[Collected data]

━━━━━━

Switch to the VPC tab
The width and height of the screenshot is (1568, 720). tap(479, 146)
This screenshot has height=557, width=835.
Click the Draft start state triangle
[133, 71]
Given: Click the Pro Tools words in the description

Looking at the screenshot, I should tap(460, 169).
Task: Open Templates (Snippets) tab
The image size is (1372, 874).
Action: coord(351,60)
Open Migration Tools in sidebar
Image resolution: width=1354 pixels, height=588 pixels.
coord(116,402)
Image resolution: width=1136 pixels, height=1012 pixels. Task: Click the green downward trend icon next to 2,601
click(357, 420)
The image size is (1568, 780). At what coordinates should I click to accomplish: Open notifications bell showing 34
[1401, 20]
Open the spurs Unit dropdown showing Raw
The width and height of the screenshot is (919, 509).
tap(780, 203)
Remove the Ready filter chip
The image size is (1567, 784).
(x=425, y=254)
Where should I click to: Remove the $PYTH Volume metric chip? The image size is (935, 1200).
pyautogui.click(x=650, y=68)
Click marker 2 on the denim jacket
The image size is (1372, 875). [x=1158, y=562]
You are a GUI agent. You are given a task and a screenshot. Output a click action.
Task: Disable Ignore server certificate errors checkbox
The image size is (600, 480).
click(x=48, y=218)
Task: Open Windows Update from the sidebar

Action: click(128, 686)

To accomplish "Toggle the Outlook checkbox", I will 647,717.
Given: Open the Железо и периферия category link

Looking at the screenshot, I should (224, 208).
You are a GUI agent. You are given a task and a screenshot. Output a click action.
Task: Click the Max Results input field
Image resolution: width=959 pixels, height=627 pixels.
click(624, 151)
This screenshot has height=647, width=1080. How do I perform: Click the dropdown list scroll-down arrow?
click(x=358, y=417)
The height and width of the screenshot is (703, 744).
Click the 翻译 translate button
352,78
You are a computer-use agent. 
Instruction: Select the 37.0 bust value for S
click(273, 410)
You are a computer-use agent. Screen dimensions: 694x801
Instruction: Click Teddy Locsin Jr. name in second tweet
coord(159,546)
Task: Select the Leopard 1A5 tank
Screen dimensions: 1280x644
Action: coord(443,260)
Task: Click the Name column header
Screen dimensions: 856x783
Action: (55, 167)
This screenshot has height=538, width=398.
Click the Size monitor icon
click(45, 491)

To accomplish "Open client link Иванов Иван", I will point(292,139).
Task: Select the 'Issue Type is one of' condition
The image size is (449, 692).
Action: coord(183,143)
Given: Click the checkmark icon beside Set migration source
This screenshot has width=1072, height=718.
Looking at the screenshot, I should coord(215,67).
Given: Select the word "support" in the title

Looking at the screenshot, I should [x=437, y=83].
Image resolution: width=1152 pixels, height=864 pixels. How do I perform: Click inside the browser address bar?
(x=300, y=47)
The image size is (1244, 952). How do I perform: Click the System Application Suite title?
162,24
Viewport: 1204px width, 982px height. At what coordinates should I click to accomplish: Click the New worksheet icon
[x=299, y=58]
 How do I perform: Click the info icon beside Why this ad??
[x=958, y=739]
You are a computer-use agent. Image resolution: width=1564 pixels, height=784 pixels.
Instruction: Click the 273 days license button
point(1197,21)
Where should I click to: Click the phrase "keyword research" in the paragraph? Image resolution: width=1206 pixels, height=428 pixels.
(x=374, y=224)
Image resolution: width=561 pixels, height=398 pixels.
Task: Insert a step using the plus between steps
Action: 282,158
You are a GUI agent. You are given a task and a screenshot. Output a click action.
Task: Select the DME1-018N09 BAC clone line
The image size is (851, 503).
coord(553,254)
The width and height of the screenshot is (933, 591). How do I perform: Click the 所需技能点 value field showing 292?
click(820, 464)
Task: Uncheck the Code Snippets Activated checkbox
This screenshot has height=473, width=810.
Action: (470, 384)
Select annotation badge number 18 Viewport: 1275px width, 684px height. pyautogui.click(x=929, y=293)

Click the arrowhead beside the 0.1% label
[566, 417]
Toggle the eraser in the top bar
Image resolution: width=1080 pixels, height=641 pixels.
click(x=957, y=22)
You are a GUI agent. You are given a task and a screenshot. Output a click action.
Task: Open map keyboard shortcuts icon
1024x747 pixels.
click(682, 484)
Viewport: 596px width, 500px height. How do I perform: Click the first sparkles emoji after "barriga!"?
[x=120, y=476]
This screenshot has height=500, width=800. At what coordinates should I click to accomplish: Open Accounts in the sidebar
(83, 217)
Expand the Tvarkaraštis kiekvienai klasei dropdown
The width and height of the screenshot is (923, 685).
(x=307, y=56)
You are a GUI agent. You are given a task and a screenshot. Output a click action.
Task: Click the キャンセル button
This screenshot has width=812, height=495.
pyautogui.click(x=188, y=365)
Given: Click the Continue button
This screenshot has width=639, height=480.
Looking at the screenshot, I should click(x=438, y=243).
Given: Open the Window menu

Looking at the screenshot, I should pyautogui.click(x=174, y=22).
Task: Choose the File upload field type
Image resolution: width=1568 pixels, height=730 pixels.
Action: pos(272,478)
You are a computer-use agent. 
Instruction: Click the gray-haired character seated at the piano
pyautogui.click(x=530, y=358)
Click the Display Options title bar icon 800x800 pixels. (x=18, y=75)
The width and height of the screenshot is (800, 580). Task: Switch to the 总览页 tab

━━━━━━

● **TASK PROMPT**: Among the entries, count the lines that hold "Snippets". Reply with the count only.

● **OUTPUT FOR THIS TASK**: 2